_WHAT IS REQUIRED_
The reply consists of one number only: how many lines in the listing below contain the word "computer".

* * *

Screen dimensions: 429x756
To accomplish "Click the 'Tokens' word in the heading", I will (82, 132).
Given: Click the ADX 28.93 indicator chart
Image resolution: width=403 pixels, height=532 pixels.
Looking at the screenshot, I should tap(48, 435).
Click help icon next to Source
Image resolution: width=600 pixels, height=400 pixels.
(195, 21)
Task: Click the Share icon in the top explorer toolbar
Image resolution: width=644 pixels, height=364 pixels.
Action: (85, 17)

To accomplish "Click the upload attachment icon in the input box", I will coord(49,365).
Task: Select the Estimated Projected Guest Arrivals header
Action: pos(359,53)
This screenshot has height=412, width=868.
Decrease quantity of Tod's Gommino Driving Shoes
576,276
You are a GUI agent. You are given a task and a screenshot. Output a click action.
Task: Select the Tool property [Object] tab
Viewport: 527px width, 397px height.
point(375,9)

* * *

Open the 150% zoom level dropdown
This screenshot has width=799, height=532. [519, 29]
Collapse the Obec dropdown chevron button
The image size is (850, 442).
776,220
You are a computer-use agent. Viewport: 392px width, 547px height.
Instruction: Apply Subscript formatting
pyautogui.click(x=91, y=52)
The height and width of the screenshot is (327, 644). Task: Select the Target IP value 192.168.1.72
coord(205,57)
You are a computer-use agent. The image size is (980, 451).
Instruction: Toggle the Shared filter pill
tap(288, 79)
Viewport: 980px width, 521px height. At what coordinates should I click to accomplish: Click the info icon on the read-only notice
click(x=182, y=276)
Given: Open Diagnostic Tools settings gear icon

* * *

_TASK OUTPUT_
2